MCiteBench: A Benchmark for Multimodal Citation Text Generation in MLLMs

1Fudan University  2Shanghai University

Abstract

We introduce MCiteBench, the first benchmark designed to evaluate and analyze the multimodal citation text generation ability of MLLMs. Our benchmark comprises data derived from academic papers and review-rebuttal interactions, featuring diverse information sources and multimodal content. We comprehensively evaluate models from multiple dimensions, including citation quality, source reliability, and answer accuracy. Through extensive experiments, we observe that MLLMs struggle with multimodal citation text generation. We also conduct deep analyses of models' performance, revealing that the bottleneck lies in attributing the correct sources rather than understanding the multimodal content.

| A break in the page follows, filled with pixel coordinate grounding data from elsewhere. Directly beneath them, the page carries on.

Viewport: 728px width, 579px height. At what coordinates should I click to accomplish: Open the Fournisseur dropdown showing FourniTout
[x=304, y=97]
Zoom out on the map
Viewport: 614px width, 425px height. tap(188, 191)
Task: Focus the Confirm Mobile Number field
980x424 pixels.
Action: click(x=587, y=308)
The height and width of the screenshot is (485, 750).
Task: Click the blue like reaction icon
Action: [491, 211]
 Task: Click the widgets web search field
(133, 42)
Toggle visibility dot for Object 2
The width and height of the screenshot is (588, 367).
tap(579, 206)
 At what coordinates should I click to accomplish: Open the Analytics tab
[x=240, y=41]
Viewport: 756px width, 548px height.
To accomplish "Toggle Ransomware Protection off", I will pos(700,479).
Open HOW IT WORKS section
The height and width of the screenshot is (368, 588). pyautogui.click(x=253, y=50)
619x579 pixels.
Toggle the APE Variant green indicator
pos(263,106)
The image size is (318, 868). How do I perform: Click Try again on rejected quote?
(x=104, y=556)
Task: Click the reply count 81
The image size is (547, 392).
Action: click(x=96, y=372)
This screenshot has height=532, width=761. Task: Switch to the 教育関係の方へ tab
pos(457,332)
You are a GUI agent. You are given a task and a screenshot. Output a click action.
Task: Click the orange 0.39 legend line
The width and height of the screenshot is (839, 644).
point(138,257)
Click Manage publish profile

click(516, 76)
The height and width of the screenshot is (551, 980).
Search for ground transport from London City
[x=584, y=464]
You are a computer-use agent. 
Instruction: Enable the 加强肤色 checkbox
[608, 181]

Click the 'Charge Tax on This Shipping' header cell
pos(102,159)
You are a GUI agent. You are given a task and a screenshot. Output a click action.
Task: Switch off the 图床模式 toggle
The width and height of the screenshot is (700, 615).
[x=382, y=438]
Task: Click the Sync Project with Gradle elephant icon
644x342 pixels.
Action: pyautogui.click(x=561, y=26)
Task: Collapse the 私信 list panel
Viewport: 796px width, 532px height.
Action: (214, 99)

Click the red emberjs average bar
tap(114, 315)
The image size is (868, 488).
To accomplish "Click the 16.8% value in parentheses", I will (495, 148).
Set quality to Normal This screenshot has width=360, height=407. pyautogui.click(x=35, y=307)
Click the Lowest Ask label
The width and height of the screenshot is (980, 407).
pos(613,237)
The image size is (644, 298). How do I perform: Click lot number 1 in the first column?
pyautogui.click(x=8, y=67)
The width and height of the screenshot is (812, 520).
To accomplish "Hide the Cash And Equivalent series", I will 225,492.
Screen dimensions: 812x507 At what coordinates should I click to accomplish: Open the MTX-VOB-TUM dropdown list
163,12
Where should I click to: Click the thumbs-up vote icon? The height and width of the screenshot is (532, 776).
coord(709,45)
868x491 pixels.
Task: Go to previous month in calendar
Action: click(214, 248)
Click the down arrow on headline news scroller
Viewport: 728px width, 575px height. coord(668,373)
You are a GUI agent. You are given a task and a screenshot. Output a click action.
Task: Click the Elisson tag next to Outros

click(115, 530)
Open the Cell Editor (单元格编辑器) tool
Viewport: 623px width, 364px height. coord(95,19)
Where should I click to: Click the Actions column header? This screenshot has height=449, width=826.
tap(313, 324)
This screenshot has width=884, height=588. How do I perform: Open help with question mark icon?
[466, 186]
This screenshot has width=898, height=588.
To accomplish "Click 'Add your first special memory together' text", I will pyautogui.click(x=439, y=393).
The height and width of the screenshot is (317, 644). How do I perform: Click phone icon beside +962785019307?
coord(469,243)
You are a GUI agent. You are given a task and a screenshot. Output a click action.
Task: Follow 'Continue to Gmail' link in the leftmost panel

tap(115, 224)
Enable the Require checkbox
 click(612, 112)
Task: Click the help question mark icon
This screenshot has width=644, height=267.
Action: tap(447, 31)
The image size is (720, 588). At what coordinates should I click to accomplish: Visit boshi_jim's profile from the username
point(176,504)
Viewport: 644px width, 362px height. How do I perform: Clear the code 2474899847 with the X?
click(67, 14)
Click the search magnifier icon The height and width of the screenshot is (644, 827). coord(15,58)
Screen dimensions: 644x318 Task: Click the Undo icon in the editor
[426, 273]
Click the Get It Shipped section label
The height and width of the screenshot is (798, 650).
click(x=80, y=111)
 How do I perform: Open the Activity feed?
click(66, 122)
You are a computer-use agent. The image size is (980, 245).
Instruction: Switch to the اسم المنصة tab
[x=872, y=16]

Example of Multimodal Citation Text Generation

The model takes multimodal corpus and generates responses with explicit citations.

Dataset

MCiteBench comprises 3,000 data samples for multimodal citation text generation questions, extracted from 1,749 academic papers with an average of 1.72 questions per paper. Among these, 2,000 are Explanation questions that require detailed evidence analysis and often lead to long-form answers, while 1,000 are Locating questions that focus on direct evidence identification. The evidence is balanced across modalities, with 1,243 textual, 1,474 visual (including 941 figures and 533 tables), and 283 mixed-modality sources, ensuring diverse multimodal attribution scenarios.

Main Results

  • Smaller open-source models achieve lower Citation F1 scores and struggle to select evidence that adequately supports their responses. Furthermore, they also perform poorly in selecting evidence that directly answers the query, as shown by their low Source F1 and Source Exact Match scores.
  • As model size increases, we observe an improvement in citation performance, suggesting that scaling model size enhances attribution capability.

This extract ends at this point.